Results PDIA3 mRNA was found to be significantly overexpressed in patients with acute myeloid leukemia (AML) compared to healthy donors, showing a 3.2-fold increase (P<0.001). This elevated level of PDIA3 was associated with high-risk cytogenetics (P=0.003) and a higher incidence of relapse or refractory disease (P=0.002). In contrast, patients with low PDIA3 levels demonstrated higher complete remission rates, achieving 82.1% compared to 41.4% in those with high PDIA3 levels (P<0.01). Furthermore, knocking down PDIA3 resulted in a significant reduction in the IC50 of daunorubicin (DNR) by 58% in THP1 cells and 62% in U937 cells (P<0.001), while overexpressing PDIA3 led to a 2.3-fold increase in IC50 in Kasumil-1 cells. RNA sequencing revealed 830 genes dependent on PDIA3, with notable enrichment in the autophagy pathway (NES=−2.1, FDR=0.003). The knockdown of PDIA3 also enhanced autophagic flux, indicated by a 4.2-fold increase in the ratio of LC3-II to LC3-I (P<0.01), and promoted apoptosis. Additionally, silibinin at a concentration of 50 μM was shown to suppress PDIA3 expression by 65% (P<0.001) and reduce DNR IC50 by 40–60%. Mechanistically, silibinin inhibited the phosphorylation of mTOR at Ser2448 and restored autophagy. In xenograft models, the combination of silibinin and DNR resulted in a synergistic reduction of tumor volume by 68% (P<0.001) and weight by 72%. Clinically, the combination of daunorubicin and silibinin improved complete remission rates to 69.2% compared to 42.0% (P=0.008) and increased rates of uMRD to 68.4% versus 28.9% (P<0.001), while also shortening the duration of hematologic recovery from anemia (18±3 days compared to 25±4 days, P=0.02) without increasing toxicity.

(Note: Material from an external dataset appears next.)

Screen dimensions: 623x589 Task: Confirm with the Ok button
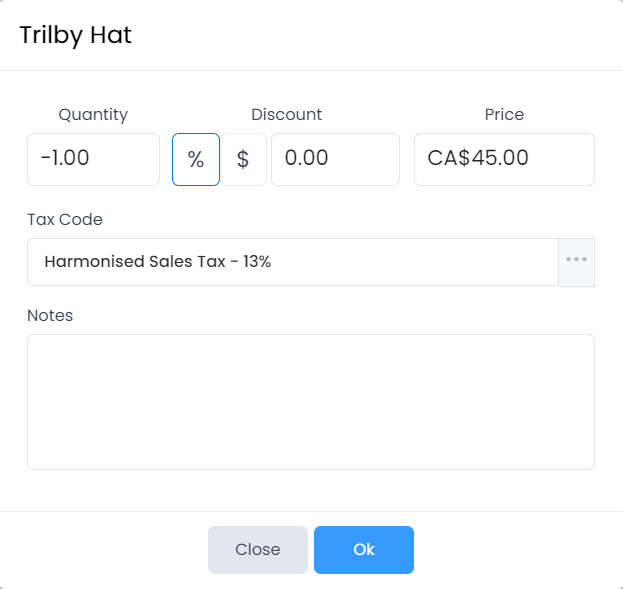[x=363, y=549]
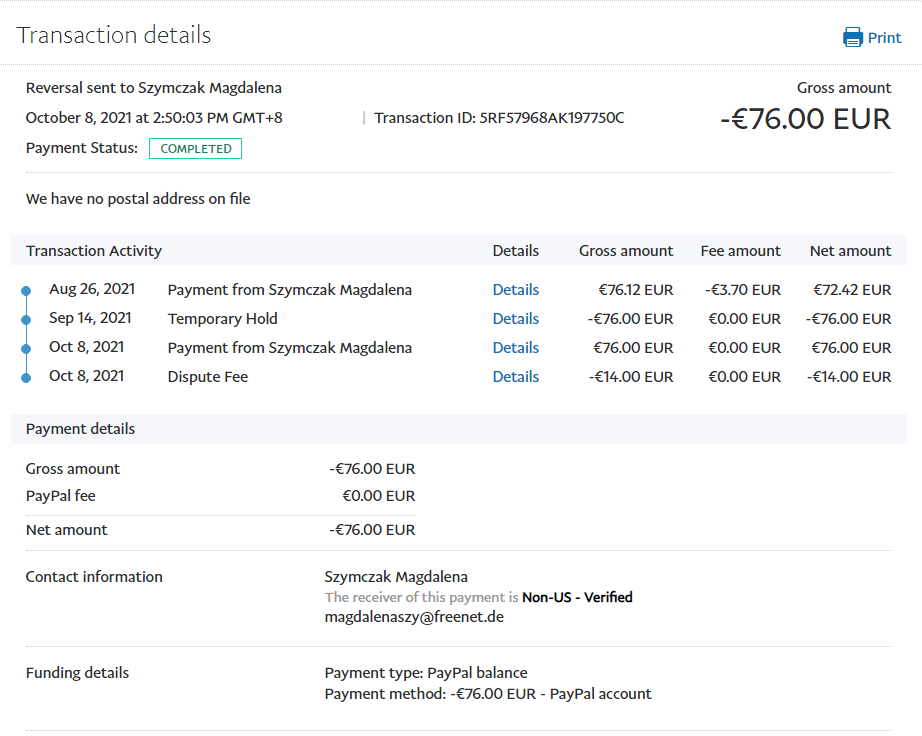The image size is (922, 736).
Task: Click the printer icon
Action: 852,38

Conclusion PDIA3 plays a significant role in promoting resistance to daunorubicin (DNR) in acute myeloid leukemia (AML) by inhibiting autophagy through the activation of the AKT/mTOR signaling pathway. Silibinin, identified as an inhibitor of PDIA3, has been shown to restore autophagy and enhance chemosensitivity in both in vitro and in vivo models. This research highlights PDIA3 as a promising therapeutic target and positions silibinin as a potentially effective chemosensitizer for the treatment of AML.